_Work instruction 1_
In the article on COVID-19 in sub-Saharan Africa, how many countries in the region reported cases in the last three days?
_Work instruction 2_
Carry on the article on COVID-19 in sub-Saharan Africa, starting after its last sentence.

_Text provided_
Officials warn that although governments were trying to be transparent and do the right thing, some slipped through the net.
By Chris Bishop
COVID-19 cases are occurring at the rate of 300-a-day in sub-Saharan Africa and there are likely to be many more that the authorities are missing, a World Health Organisation briefing on the continent admitted Thursday. The good news is that experts are hard at work on creating a vaccine, but this may take more than a year.
The WHO is working with governments across Africa to contain the disease as it threatens to spread rapidly throughout the continent. Rwanda and Angola have gone on lockdown in the last week and South Africa will follow suit a midnight Thursday when businesses and shops – except those selling food and medicine – will close across the country.
The webinar briefing, moderated by the World Economic Forum from Geneva, heard that a month ago just one country in Sub-Saharan Africa reported an infection; just two weeks ago it was 10 and in the last three days 40 Sub-Saharan Africa countries said they had cases of COVID-19.

_Source material_
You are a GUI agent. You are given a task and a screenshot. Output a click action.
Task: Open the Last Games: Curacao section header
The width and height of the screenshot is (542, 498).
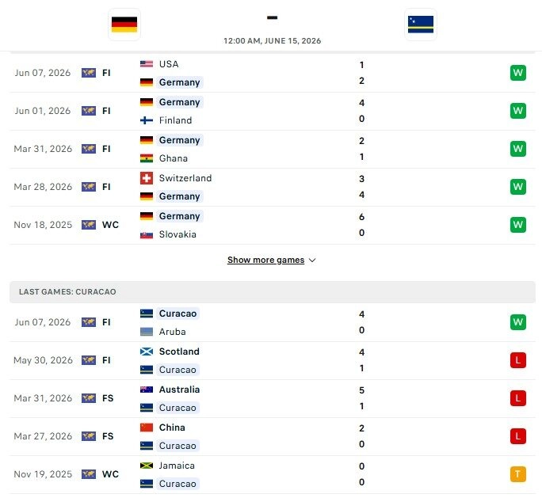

_Result 1_
40

_Result 2_
“We have still a window, true it is narrowing every day, to contain this disease. In half of the countries in Sub-Saharan Africa we still have imported cases and we have identified that local spread is not happening…We could contain this virus in many countries. What we are seeing is draconian measures being put in place, like closing down places and stopping flights, but these need to be following up by checking on people in quarantine and making sure there is social distancing. We still have the opportunity to stop it in some countries,” says Dr Matshidiso Moeti, the WHO Regional Director for Africa, from her headquarters in Congo Brazzaville.
South African born Moeti, a citizen of Botswana, said there was strong political will to fight the outbreak with countries in Africa ramping up their defences. When the first case was reported in Africa, she said, only Senegal and South Africa had the laboratories to diagnose the disease; now 40 countries had the wherewithal.
WHO officials also admitted, under questions from journalists on the webinar, that small countries and island nations in Sub-Saharan Africa were most at risk, along with countries suffering conflict and population displacements, because their resources were thin.
Officials also said that conditions in some parts of Africa – where 50 or 60 people could be living the same property were not conducive to the social distancing that is being seen as a main plank in the strategy to fight the disease.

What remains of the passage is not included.